Mark, this is one of the best, if not the best, of the readings you have done. It is my favorite, so far. The various voices are spot-on--I am enjoying myself immensely on this voyage. Please don't be put off by a few loyal, articulate, generally affable, but easily bored, Club members. This book is all that could be hoped for in a radio tale. By the way, "Reise" in "Gute Reise" is pronounce Rye-zuh, not Rice; just for future reference. Thank you, so much, for this.
As Mark perspicaciously observes: "the Germans have more widely recognized derogatory nicknames than any other nation: Boche, Hun, Jerry, Kraut and, for US and Canadian troops in the Second World War, Heinie. The lack of any widely circulated insults for, say, the Taliban is one reason why we've spent two decades running around Afghanistan and have nothing to show for it: In war, all aspects of national power need to be deployed, including pejorative terms for the enemy."
Actually, the left and leftish half of western countries label anyone who comes up with such a derogatory name for the enemy a "racist", "bigot" "Islamophobe" "white supremacist" etc. The derogatory names are now for whomever recognizes the enemy as such.
I remember that for a few months after 9/11, the BBC and other TV stations in the UK referred to the Taleban and Al-Qaeda as "right wing conservatives". This died out when they decided that Bush and Blair were the real villains in Afghanistan
"I think the Germans have more widely recognized derogatory nicknames than any other nation: Boche, Hun, Jerry, Kraut and, for US and Canadian troops in the Second World War, Heinie."
Robert Service, who was too old for active service in WW I but served as a stretcher-bearer removing wounded from the battlefield (which was probably as dangerous as being a combatant) also used the terms Hans and Fritz in this "Rhymes of a Red Cross Man". I think it is safe to say he heard soldiers using the terms. I wouldn't call the names derogatory exactly, any more than Jerry, except in the context, Here's an example from the poem "My Bay'nit":
When first I left Blighty they gave me a bay'nit
And told me it 'ad to be smothered wiv gore;
But blimey! I 'aven't been able to stain it,
So far as I've gone wiv the vintage of war.
For ain't it a fraud! when a Boche and yours truly
Gits into a mix in the grit and the grime,
'E jerks up 'is 'ands wiv a yell and 'e's duly
Part of me outfit every time.
Left, right, Hans and Fritz!
Goose step, keep up yer mits!
Oh my, Ain't it a shyme!
Part of me outfit every time.
Pejorative terms for our latter-day enemies do exist, it's just that the culture of the times doesn't allow them to be expressed in polite company. But, yes, that's part of the problem. If we can't call the terrorists **** ******* or ***** *****, the terrorists will have won.

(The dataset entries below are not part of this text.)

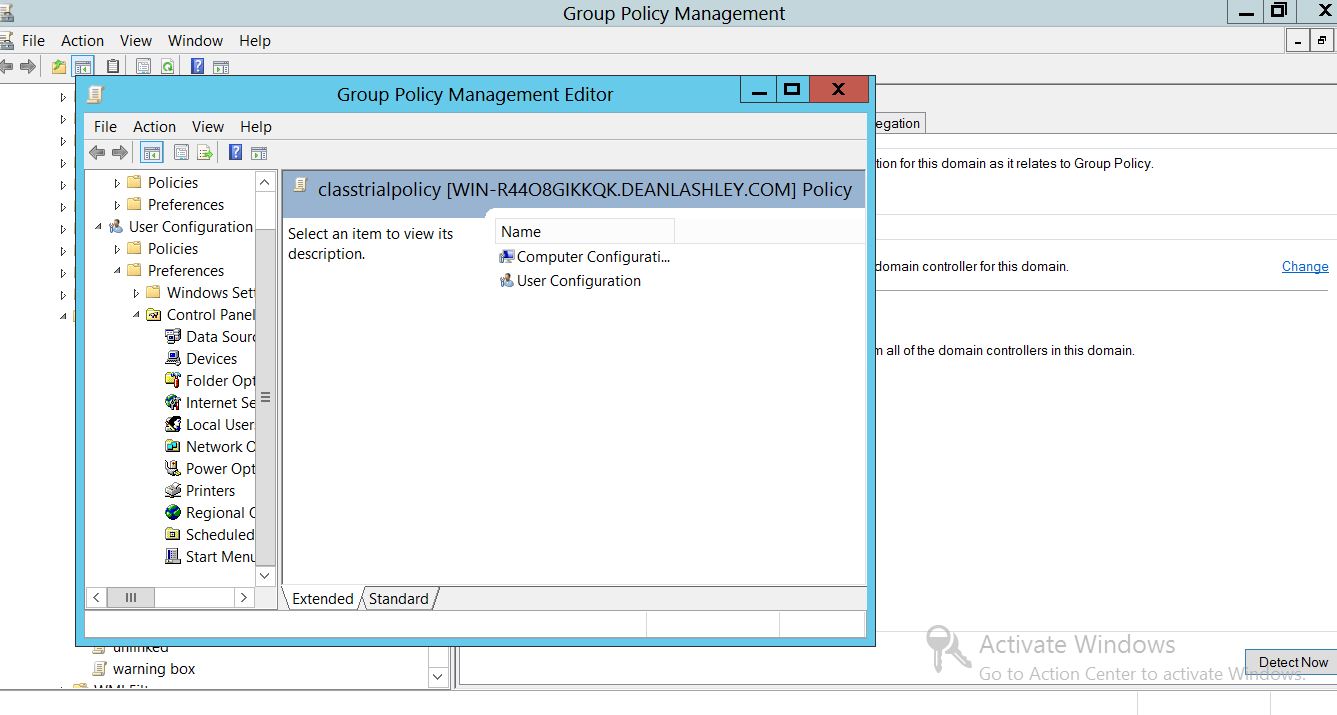Click the Change link
This screenshot has width=1337, height=715.
1305,267
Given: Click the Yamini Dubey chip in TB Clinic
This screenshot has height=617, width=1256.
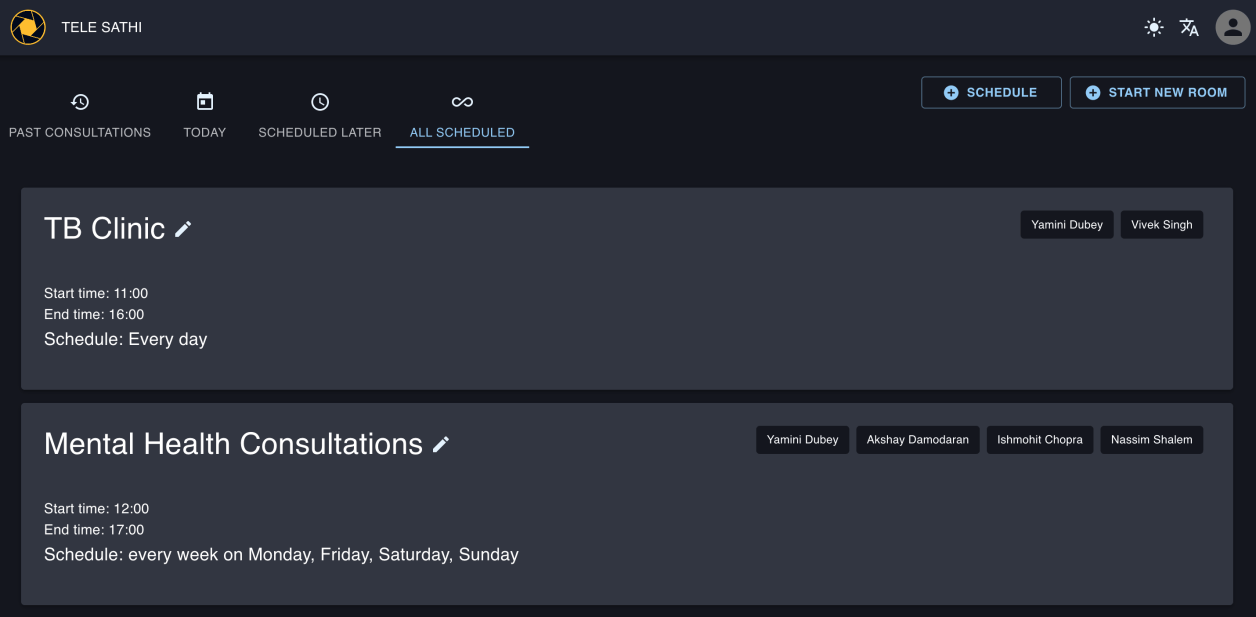Looking at the screenshot, I should 1067,225.
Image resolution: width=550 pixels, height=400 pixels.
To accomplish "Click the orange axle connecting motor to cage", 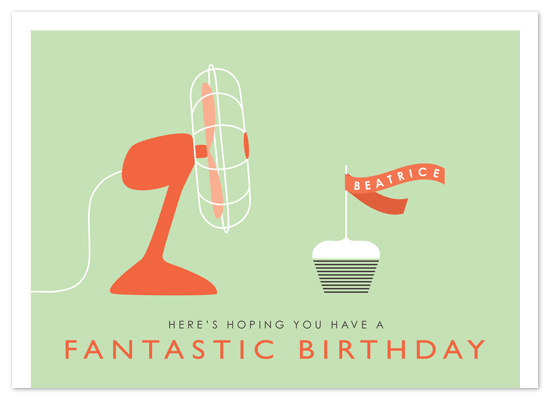I will click(201, 152).
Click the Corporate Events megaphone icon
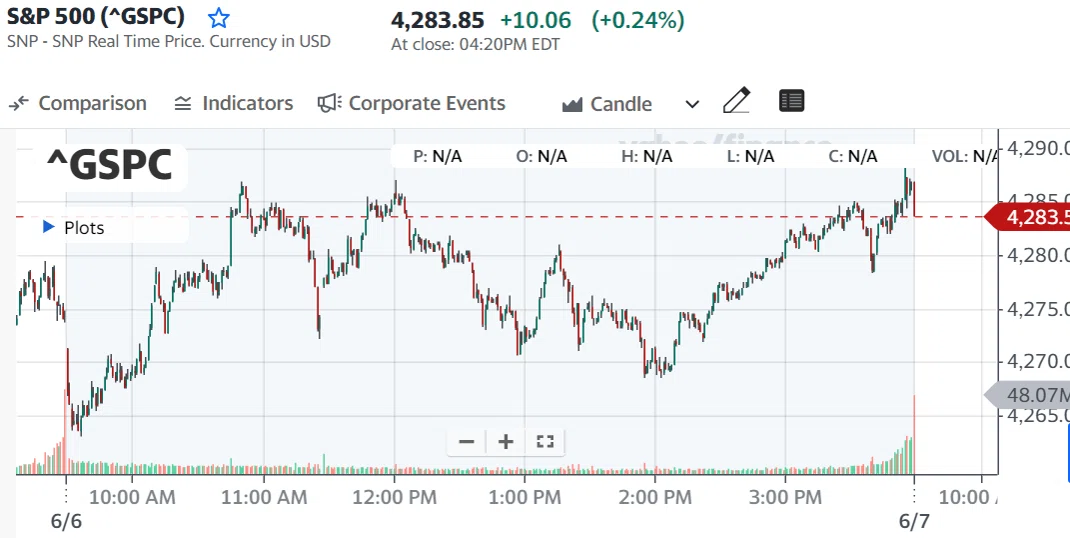Image resolution: width=1070 pixels, height=538 pixels. 330,103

PS: Back when the late Mohamed Morsi and his ilk were running Egypt (into the ground), living high on the hog (figuratively speaking), I took to calling them the MoBros. Just familiar enough to suggest contempt, without tipping over into any -ism or -phobia.

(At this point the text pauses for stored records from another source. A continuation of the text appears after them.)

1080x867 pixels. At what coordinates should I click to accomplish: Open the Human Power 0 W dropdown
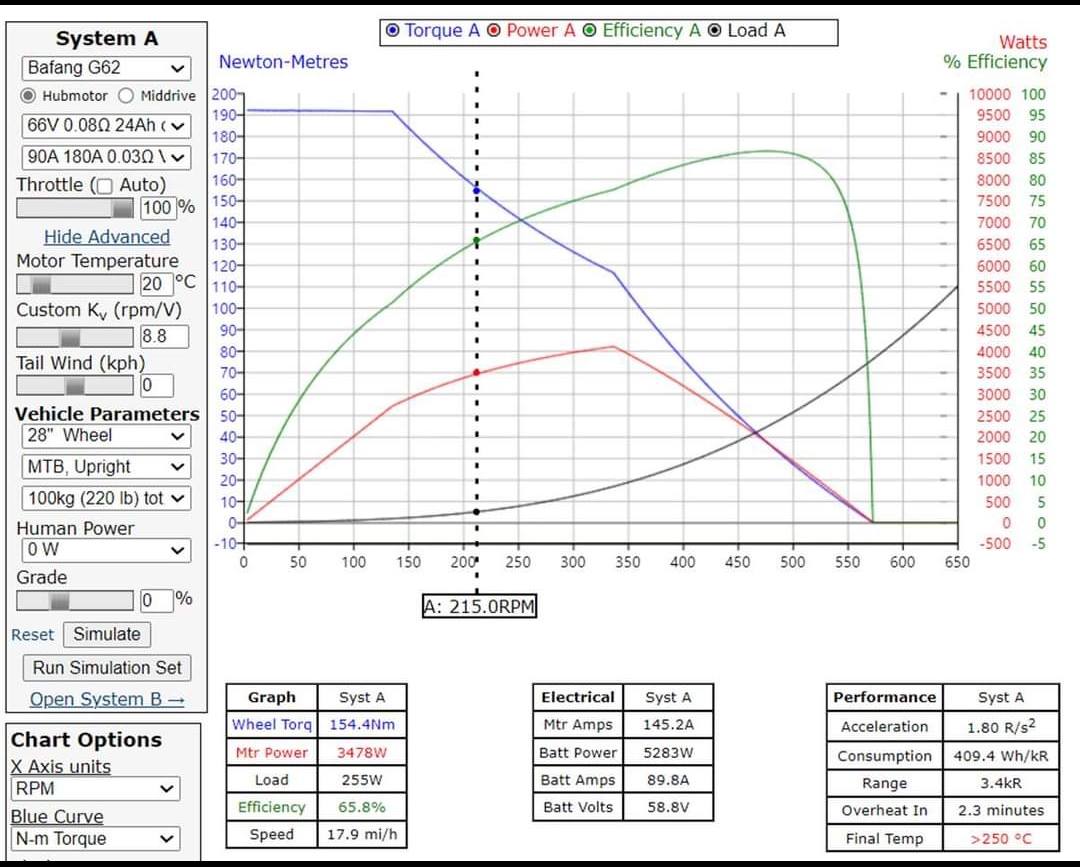point(106,550)
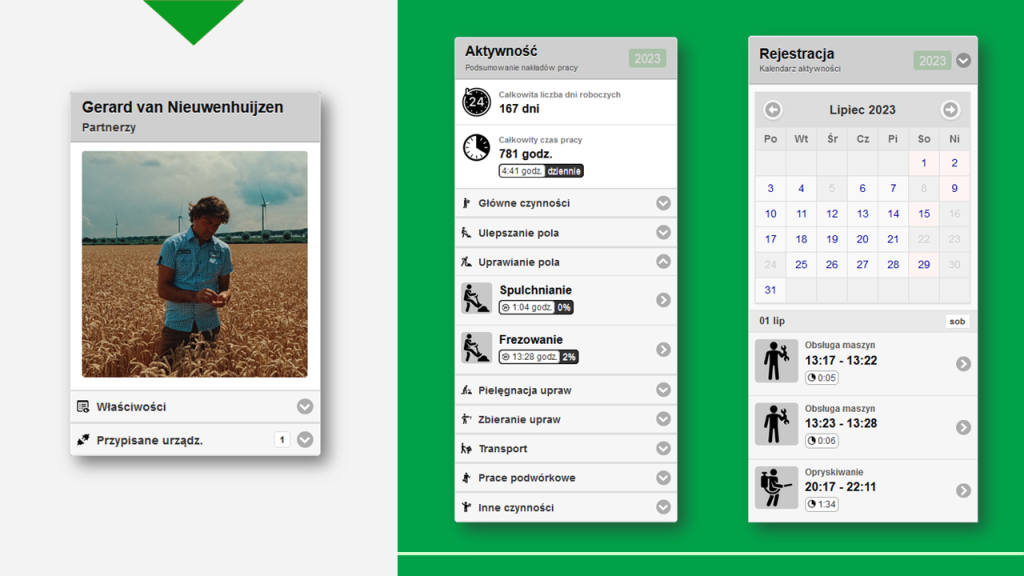
Task: Select July 15 in the calendar
Action: (924, 214)
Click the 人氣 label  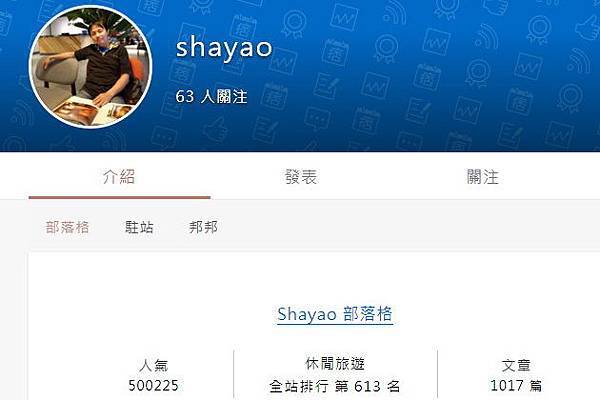click(x=153, y=365)
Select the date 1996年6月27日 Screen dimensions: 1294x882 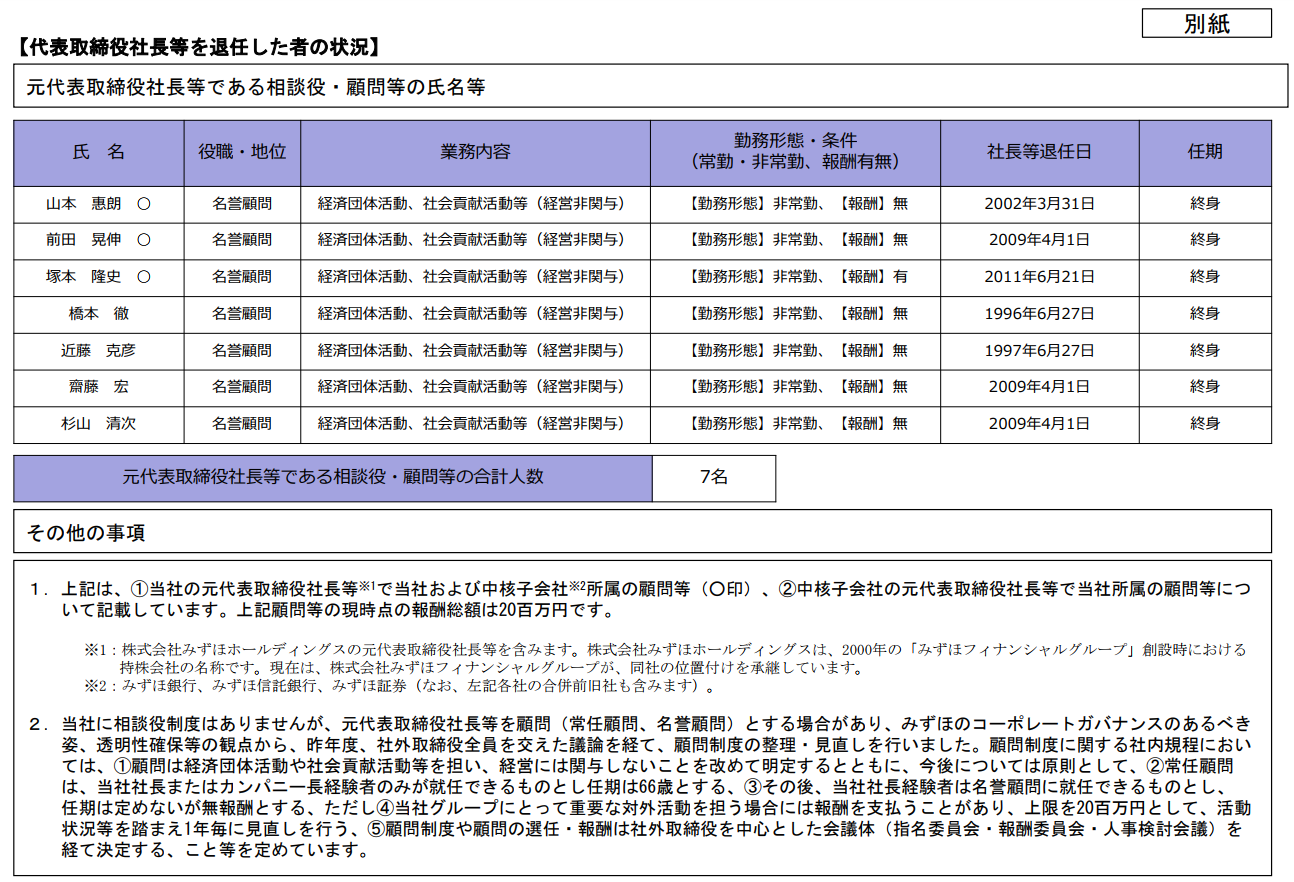1039,314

Thank you for this bit by Robert Service, Dan McGrew, The Shooting of.
"...shouting out the depths..." I don't know if this is true, but on stage at the oldest theatre in California, the Nevada Theatre, Mark Twain impersonator extraordinaire Chris LeGate said that when Samuel Clemens worked on a Mississippi riverboat; when the boat would approach shore, a line with one-foot markings was lowered to measure the depths. Someone would call out, "Mark four!", "Mark three!" and at two feet - right on the edge of danger before it was too shallow - "Mark Twain!" which LeGate, as Twain, said, "reminded me of me" and became his name.
Sol, I think it's fathoms (six feet), at least according to the Kingston Trio.
'Mark Twain, it's two fathoms deep below. Mark Twain, heave the gangplank. Start the show.
Mark Twain, play those banjos as we go down the Mississippi, 'round the Gulf of Mexico.'
That makes more sense, thanks - also a catchy song by The Kingston Trio.
Although I don't know why you'd want six feet in between notifications.